**About this exercise:** Could you please retype all of the data below exactly?

**Data excerpts:**
++++++++++
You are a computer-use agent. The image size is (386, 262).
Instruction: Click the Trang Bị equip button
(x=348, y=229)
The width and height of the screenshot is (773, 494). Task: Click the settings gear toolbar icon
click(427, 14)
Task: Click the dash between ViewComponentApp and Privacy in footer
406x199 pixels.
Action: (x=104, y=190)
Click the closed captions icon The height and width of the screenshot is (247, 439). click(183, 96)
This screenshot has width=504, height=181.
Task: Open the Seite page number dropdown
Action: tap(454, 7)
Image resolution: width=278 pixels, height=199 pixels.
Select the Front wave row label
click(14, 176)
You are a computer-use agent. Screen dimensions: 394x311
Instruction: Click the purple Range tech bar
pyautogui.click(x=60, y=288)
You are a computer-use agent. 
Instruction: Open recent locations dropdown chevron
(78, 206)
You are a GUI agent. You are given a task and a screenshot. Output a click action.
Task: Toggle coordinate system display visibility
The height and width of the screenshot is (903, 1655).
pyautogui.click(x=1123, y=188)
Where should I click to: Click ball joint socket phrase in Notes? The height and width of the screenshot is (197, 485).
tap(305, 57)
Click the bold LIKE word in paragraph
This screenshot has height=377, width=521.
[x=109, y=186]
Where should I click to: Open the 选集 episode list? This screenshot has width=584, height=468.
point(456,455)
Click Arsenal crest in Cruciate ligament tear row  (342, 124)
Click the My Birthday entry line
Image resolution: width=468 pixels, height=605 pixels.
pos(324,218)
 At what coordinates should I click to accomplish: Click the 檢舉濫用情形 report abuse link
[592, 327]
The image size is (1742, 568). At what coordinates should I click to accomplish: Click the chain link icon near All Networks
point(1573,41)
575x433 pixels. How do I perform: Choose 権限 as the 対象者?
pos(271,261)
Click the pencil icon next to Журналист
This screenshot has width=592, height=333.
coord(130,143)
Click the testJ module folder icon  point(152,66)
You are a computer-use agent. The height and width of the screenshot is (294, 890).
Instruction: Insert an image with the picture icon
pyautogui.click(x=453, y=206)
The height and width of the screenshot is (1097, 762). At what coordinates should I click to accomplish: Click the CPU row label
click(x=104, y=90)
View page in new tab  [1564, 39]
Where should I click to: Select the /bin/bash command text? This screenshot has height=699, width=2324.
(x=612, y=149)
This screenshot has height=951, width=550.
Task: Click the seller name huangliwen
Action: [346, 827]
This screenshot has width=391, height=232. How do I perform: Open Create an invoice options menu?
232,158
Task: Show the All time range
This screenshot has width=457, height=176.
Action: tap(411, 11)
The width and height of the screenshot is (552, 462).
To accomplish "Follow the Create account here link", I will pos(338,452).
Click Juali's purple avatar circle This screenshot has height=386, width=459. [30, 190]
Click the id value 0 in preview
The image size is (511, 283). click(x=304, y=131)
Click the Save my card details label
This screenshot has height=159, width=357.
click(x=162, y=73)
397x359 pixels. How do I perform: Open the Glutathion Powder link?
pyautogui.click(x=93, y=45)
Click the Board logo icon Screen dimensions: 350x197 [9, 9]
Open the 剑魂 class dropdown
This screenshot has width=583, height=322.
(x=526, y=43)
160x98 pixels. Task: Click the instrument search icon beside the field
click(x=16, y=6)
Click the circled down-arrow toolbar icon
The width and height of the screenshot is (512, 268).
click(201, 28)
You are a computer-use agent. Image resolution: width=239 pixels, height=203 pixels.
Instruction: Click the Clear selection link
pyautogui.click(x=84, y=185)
++++++++++
**Task answer:**
You are a computer-use agent. The image size is (386, 262).
Instruction: Click the Trang Bị equip button
(x=348, y=229)
The width and height of the screenshot is (773, 494). Task: Click the settings gear toolbar icon
click(427, 14)
Task: Click the dash between ViewComponentApp and Privacy in footer
406x199 pixels.
Action: (x=104, y=190)
Click the closed captions icon The height and width of the screenshot is (247, 439). click(183, 96)
This screenshot has width=504, height=181.
Task: Open the Seite page number dropdown
Action: tap(454, 7)
Image resolution: width=278 pixels, height=199 pixels.
Select the Front wave row label
click(14, 176)
You are a computer-use agent. Screen dimensions: 394x311
Instruction: Click the purple Range tech bar
pyautogui.click(x=60, y=288)
You are a computer-use agent. 
Instruction: Open recent locations dropdown chevron
(78, 206)
You are a GUI agent. You are given a task and a screenshot. Output a click action.
Task: Toggle coordinate system display visibility
The height and width of the screenshot is (903, 1655).
pyautogui.click(x=1123, y=188)
Where should I click to: Click ball joint socket phrase in Notes? The height and width of the screenshot is (197, 485).
tap(305, 57)
Click the bold LIKE word in paragraph
This screenshot has height=377, width=521.
[x=109, y=186]
Where should I click to: Open the 选集 episode list? This screenshot has width=584, height=468.
point(456,455)
Click Arsenal crest in Cruciate ligament tear row  (342, 124)
Click the My Birthday entry line
Image resolution: width=468 pixels, height=605 pixels.
pos(324,218)
 At what coordinates should I click to accomplish: Click the 檢舉濫用情形 report abuse link
[592, 327]
The image size is (1742, 568). At what coordinates should I click to accomplish: Click the chain link icon near All Networks
point(1573,41)
575x433 pixels. How do I perform: Choose 権限 as the 対象者?
pos(271,261)
Click the pencil icon next to Журналист
This screenshot has width=592, height=333.
coord(130,143)
Click the testJ module folder icon  point(152,66)
You are a computer-use agent. The height and width of the screenshot is (294, 890).
Instruction: Insert an image with the picture icon
pyautogui.click(x=453, y=206)
The height and width of the screenshot is (1097, 762). At what coordinates should I click to accomplish: Click the CPU row label
click(x=104, y=90)
View page in new tab  [1564, 39]
Where should I click to: Select the /bin/bash command text? This screenshot has height=699, width=2324.
(x=612, y=149)
This screenshot has height=951, width=550.
Task: Click the seller name huangliwen
Action: [346, 827]
This screenshot has width=391, height=232. How do I perform: Open Create an invoice options menu?
232,158
Task: Show the All time range
This screenshot has width=457, height=176.
Action: tap(411, 11)
The width and height of the screenshot is (552, 462).
To accomplish "Follow the Create account here link", I will pos(338,452).
Click Juali's purple avatar circle This screenshot has height=386, width=459. [30, 190]
Click the id value 0 in preview
The image size is (511, 283). click(x=304, y=131)
Click the Save my card details label
This screenshot has height=159, width=357.
click(x=162, y=73)
397x359 pixels. How do I perform: Open the Glutathion Powder link?
pyautogui.click(x=93, y=45)
Click the Board logo icon Screen dimensions: 350x197 [9, 9]
Open the 剑魂 class dropdown
This screenshot has width=583, height=322.
(x=526, y=43)
160x98 pixels. Task: Click the instrument search icon beside the field
click(x=16, y=6)
Click the circled down-arrow toolbar icon
The width and height of the screenshot is (512, 268).
click(201, 28)
You are a computer-use agent. Image resolution: width=239 pixels, height=203 pixels.
Instruction: Click the Clear selection link
pyautogui.click(x=84, y=185)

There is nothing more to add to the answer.